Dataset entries
[Start of Attachment]
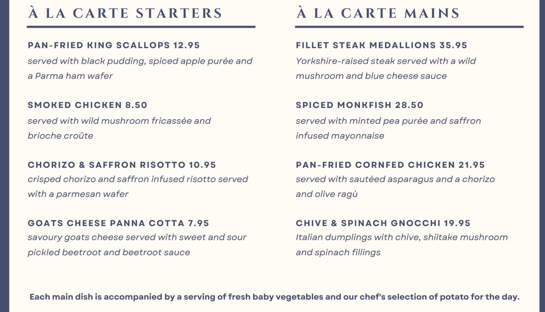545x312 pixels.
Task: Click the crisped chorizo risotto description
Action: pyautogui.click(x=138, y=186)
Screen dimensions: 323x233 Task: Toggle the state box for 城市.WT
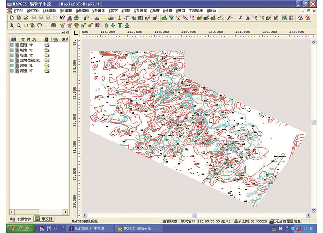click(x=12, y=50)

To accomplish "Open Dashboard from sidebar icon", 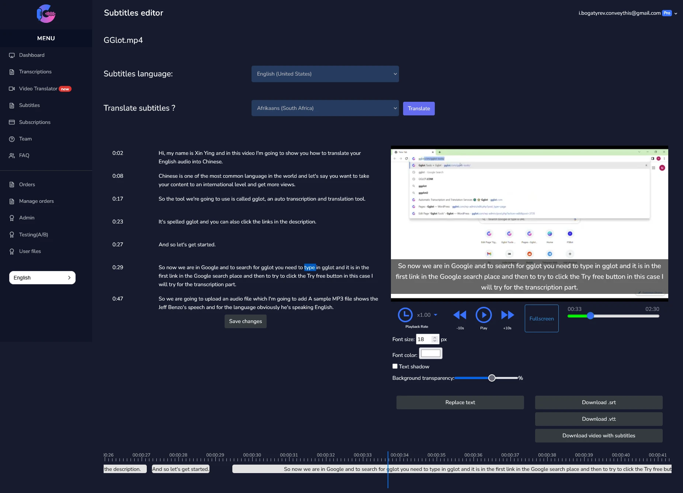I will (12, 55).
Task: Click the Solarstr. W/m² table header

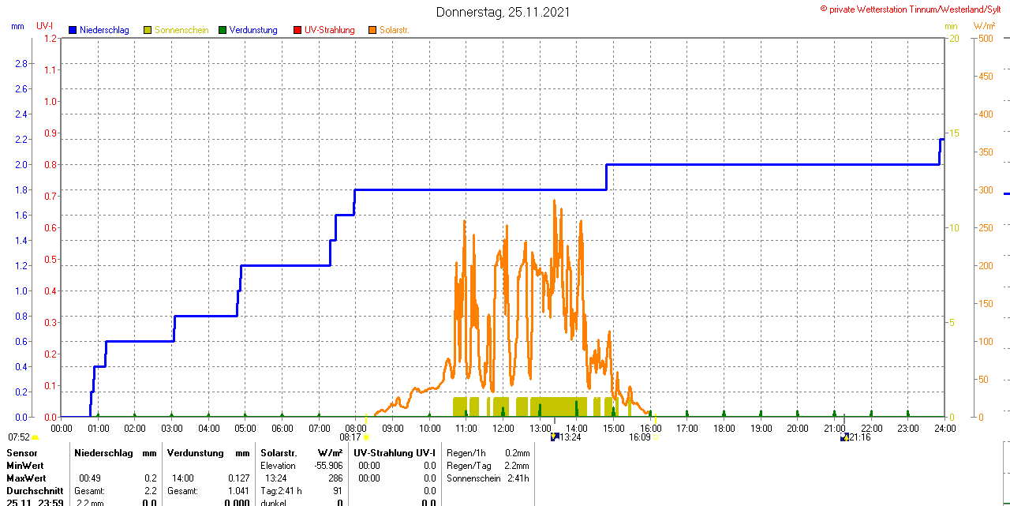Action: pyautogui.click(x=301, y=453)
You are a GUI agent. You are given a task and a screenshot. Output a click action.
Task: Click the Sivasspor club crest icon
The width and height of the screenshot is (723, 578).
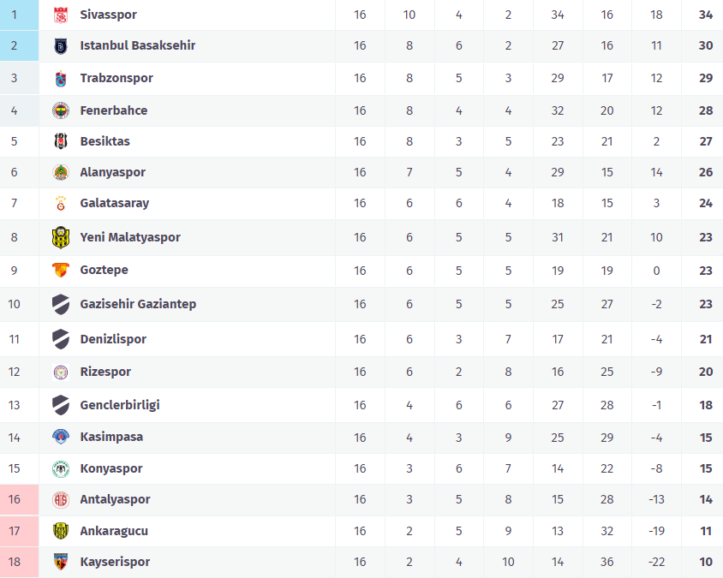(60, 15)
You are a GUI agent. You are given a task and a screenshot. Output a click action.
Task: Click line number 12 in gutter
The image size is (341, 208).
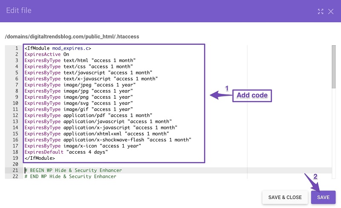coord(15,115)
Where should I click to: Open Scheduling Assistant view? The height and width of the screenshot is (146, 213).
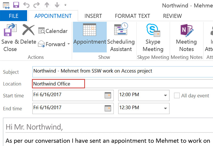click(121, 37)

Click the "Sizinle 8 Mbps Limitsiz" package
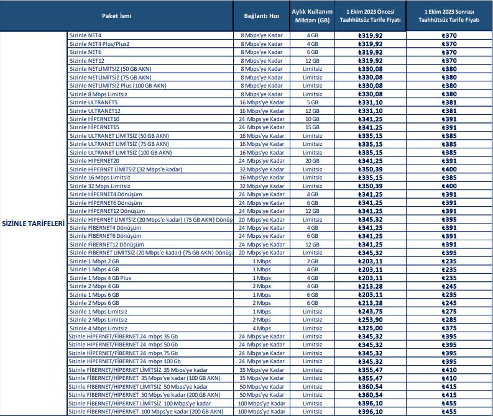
[End of Attachment]
[Start of Attachment]
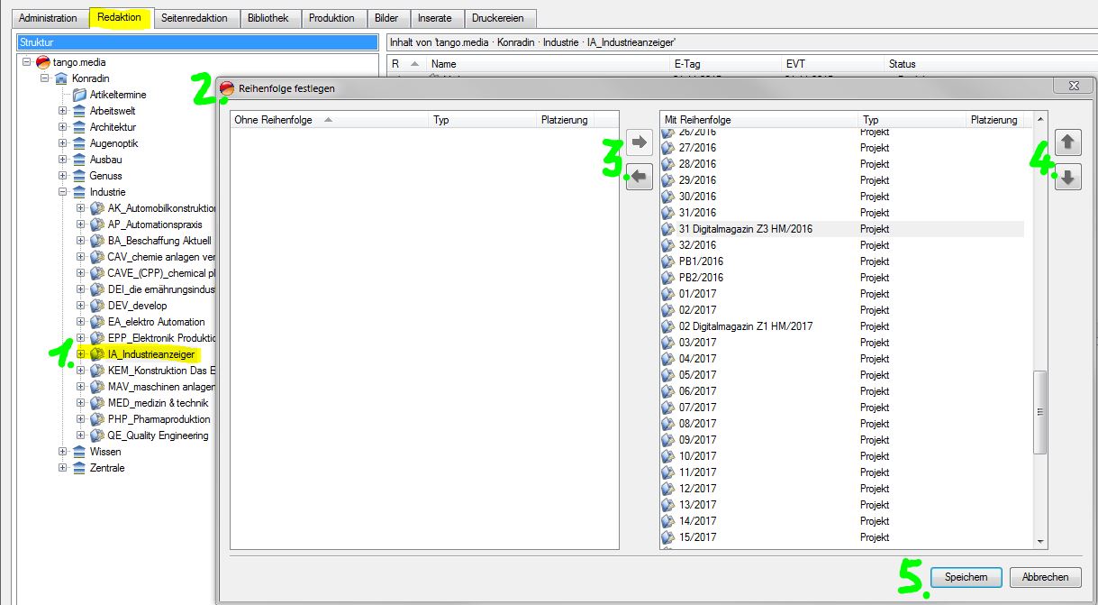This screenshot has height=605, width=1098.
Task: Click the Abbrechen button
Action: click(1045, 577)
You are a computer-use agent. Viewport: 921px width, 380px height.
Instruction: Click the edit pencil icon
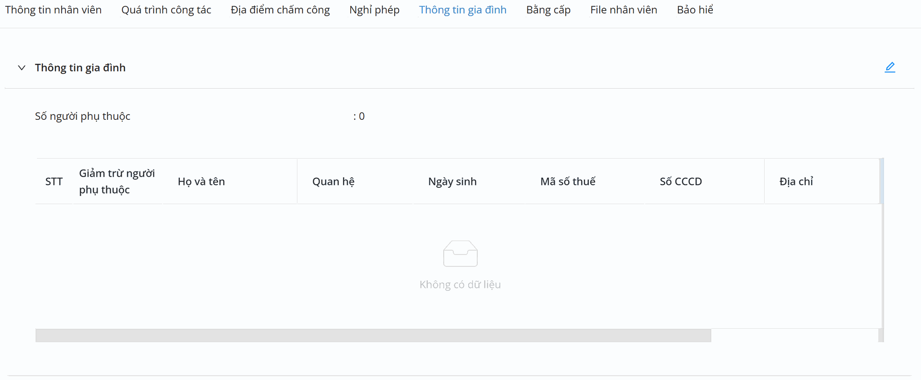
[End of Attachment]
Set down exactly the lines of the data above, beginning with the line that has "You are a computer-use" and ending with the line that has "Instruction: Click the edit pencil icon", and no others.

### Task solution
You are a computer-use agent. Viewport: 921px width, 380px height.
Instruction: Click the edit pencil icon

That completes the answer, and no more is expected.